Figure 7. Average metric for model comparison in three second-stage validation areas.

The Pivot-Net results for Washington are in Figure 8. Overall, the result was similar to the truth in the north and south of the validation region as shown in Figures 8(b) and 8(d). However, there are many false-negatives in between these regions as depicted in Figure 8(f) due to heterogeneous tones and inconspicuous shapes of CPIS. In this validation region, the precision was 98.04%, the recall was 82.82%, the F₁-Score was 89.79%, and the IOU of CPIS was 81.47%.

Figure 8. Comparison between predicted results and truth in the Washington validation site. (a) is the overall figure. (b,d,f) is the detailed map and its corresponding false composited satellite images (c,e,g). TP, FN, and FP represent truth positive, false negative, and false-positive samples, respectively.

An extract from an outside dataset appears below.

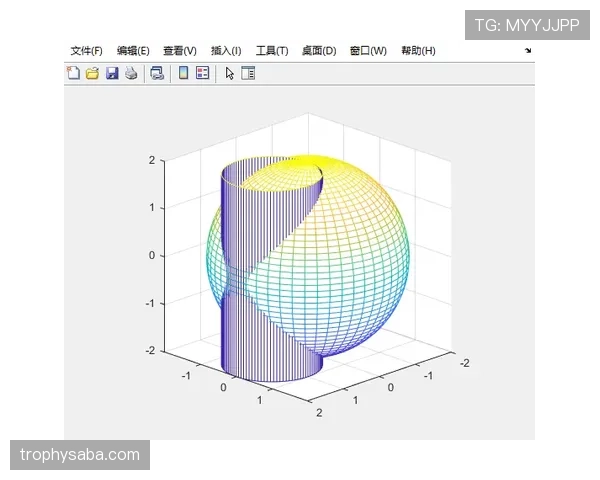This screenshot has height=480, width=600.
Task: Insert a legend via the toolbar icon
Action: point(202,73)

In Texas, the comparison between predicted results and truth is in Figure 9(a). Overall, most of CPIS was correctly identified with an overall accuracy of 97.70% and a mean IOU of 92.15%. Figure 9(b,d,f) shows the detailed map of the northern, middle, and southern portions of the validation site, respectively. In this validation region, the precision of the result was 95.30% and the recall was 90.93%, the highest among the three validation sites. The F₁-Score was 93.06% and the IOU of CPIS was 87.02%.

Figure 9. Comparison between predicted results and truth labels in the texas validation site. (a) is the overall figure. (b,d,f) is the detailed map and its corresponding false composited satellite images (c,e,g). TP, FN, and FP represent truth positive, false negative, and false-positive samples, respectively.

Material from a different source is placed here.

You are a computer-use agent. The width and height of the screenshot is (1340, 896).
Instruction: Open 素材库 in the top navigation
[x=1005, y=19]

Figure 10 is the predicted result in Georgia. Overall, some CPIS was correctly identified with an overall accuracy of 98.41% and a mean IOU of 82.07%. Figure 10(b,d,f) shows maps in the northern, middle, and southern portions of the validation site, respectively. The CPIS was not as easily identified in Georgia as in Washington and Texas, even for manual visual interpretation, because CPIS was inhomogeneous color, tone, and shape. In this validation region, the precision of the result was 92.73% and the recall was 70.44%, the lowest of the three validation sites. The F₁-Score was 80.06% and the IOU of CPIS was 65.78%. Because HR-Net tries to maintain high-resolution representations throughout the network, it achieves better metrics except for Pivot-Net.

Figure 10. Comparison between predicted results and truth labels in the validation site of Georgia. (a) is the overall figure. (b,d,f) is the detailed map and its corresponding false composited satellite images (c,e,g). TP, FN, and FP represent truth positive, false negative, and false-positive samples, respectively.

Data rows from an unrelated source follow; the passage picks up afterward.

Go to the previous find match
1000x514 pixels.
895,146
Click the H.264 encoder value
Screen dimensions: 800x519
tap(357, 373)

4.3 CPIS distribution in the contiguous US

After validating the accuracy in Washington, Texas, and Georgia, the model was applied to 48 states in the contiguous US. Cloud-free images were composited in GEE and stored in Google Drive, which had a total size of 115 GB. We applied the well-trained Pivot-Net using Google Colab Pro+. The distribution of CPIS in the contiguous US is shown in Figure 11. The CPIS were densely distributed in the High Plains of Nebraska, Kansas, Texas, and Colorado, and southern Washington State, Idaho, and Georgia. In California, which has one of the largest irrigation districts, the CPIS area was not so high, which indicated that Center-pivot sprinkler irrigation was not the dominant irrigation method in this region. In the central High Plains, CPIS was the prevailing irrigation method.

Figure 11. The distribution of CPIS in the contiguous US (b). b-j is the detailed map in Washington, Idaho, Nebraska, Wisconsin, Kansas, Georgia, Lower of Texas, upper of Texas, Arizona, and Colorado.

We estimated the total area of CPIS for the entire contiguous US to be 61,094 km². The area of CPIS is shown in Figure 12 for each state. Nebraska had the most CPIS area (13,148 km²) among all the states in the contiguous US, followed by Texas (13,102 km²), Kansas (9332 km²), and Colorado (4911 km²). Other than the High Plains, CPIS was mostly distributed in Idaho (4329 km²) and Washington (2731 km²). The area of CPIS in Georgia (1155 km²) is also very high. According to Xie, there were 23.3 million ha of irrigated cropland in the contiguous US (Xie et al. 2019). Using this figure, we estimated that CPIS comprised 26.22% of all irrigated lands. Our results could be accessed at https://tianfyou.users.earthengine.app/view/cpisus and http://cropwatch.com.cn/newcropwatch-test/main.htm?language=ch&token=crop-627c67d2a44f50.70746342#.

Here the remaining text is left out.